Configuring BPE is done via the ALTER SERVER T-SQL statement, for example, in this environment:



    (FILENAME = ‘F:\BPE\EMCExtremeSF.BPE’, SIZE = 200GB);


You can also imagine that there are various algorithms in place to age the pages on the BPE storage, and discard the oldest/unused pages in preference to data that is just read, and might be re-read. It’s a complex beast when you consider the various activities going on.  But the goal is simple … keep more data available on high performance (and I wold argue, low latency) storage, such that you can improve the overall efficiency of the database environment.

EMC Server Flash

For the testing, EMC’s ExtremSF device was used.  In this instance, a 300 GB SLC version of the ExtremSF line, which now includes eMLC versions that provide over 1 TB of storage. The ExtremSF controller was used in two ways to look at optimizing the SQL14 environment.  Firstly, it was used as a traditional storage device, which, through Disk Management was partitioned to provide a 200 GB storage allocation (actually the volume was a little larger than 200 GB, the BPE file itself was created at 200 GB size).  In the second set of tests, the ExtremSF card was used in combination with the ExtremSW product to cache the SQL14 data files – more on that later.

The Test System

Because the testing needed to put some pressure on the SQL14 environment, I did what I would probably not recommend in any production environment, and that was to reduce the available amount of memory for the SQL14 instance to 20 GB.  That would subsequently, severely limit buffer pool space, and limit scale as a result of requiring much more I/O.  It also forces behavioral changes to SQL Server, forcing more writing of data pages, etc … again, I would never recommend doing this in practice!  But these limits were constant across the tests, as was the workload, the only variables ended up being the use of BPE, and subsequently ExtremSW.

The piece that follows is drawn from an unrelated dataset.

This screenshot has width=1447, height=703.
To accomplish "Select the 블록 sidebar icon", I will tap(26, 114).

The database itself contained around 750 GB of data and index.  Thus the dataset was 37.5 times larger than the total amount of memory allocated to SQL Server. Of the 20 GB allocated to SQL Server, only a portion of that is used by the SQL instance for the buffer pool .. so the ratio of data to buffer pool would actually be a little more extreme.  But what’s more important to consider is the “active” dataset – for example, you could have a 1TB set of data and index, but if you are only actively accessing a very small portion of the data/index, then it doesn’t really matter how large the dataset is … it matters more about the data that you are actively touching. In this case, the OLTP workload was fairly random across all the data/index.

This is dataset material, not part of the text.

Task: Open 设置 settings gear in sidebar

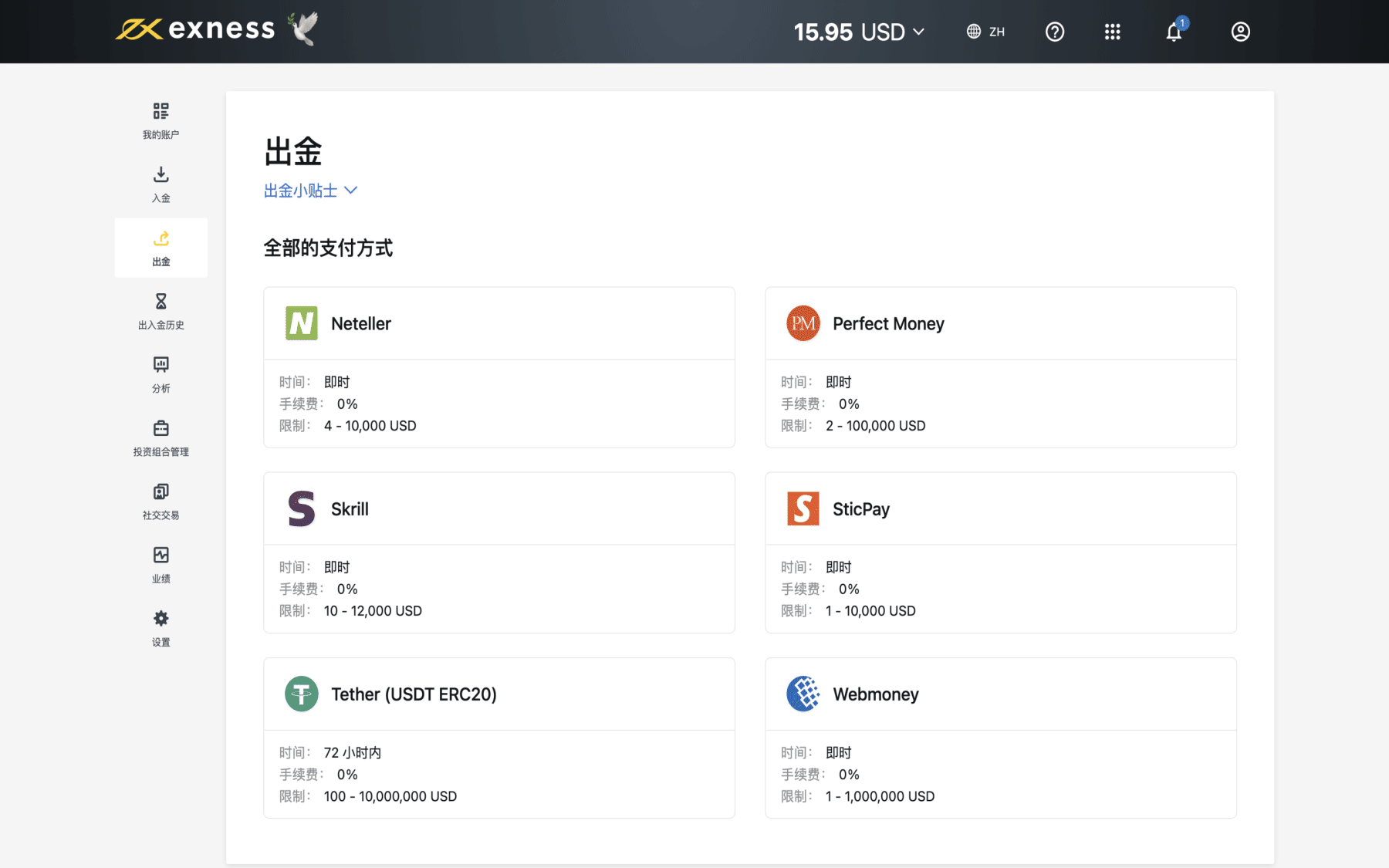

Another aspect that remained constant throughout all testing was the underlying storage used for the database itself.  This was, unsurprisingly, an EMC array.  Here I even limited the total number of spindles, thus forcing more I/O to the data files, and subsequently increasing latency.  

Prior to each test, the database was restored from a backup.  Multiple runs were executed for each configuration (BaseLine, BPE and ExtremSW), and the average was used in the presentation of results (unless stated otherwise).

So what did the relative performance look like?

The Results

The performance is presented in terms of relative difference, since the actual numbers themselves do not matter – just how the workload changed for the various configurations.  The numbers used are the Transactions per minute (tpm).


So for the same workload, same configuration of DB, but varying the usage of server flash as being SQL14 Buffer Pool Extension or using the same server flash as EMC ExtremSW, the system processed 1.72 times more when using Buffer Pool Extension, and 2.32 times more when using the same infrastructure with ExtremSW.

But there’s more ….

Efficiency Vs Time

How long it takes to make effective use of the performance enhancing server flash is also interesting. So a quick comparison of the workloads against the ExtremSF card for both the BPE implementation and that of ExtremSW.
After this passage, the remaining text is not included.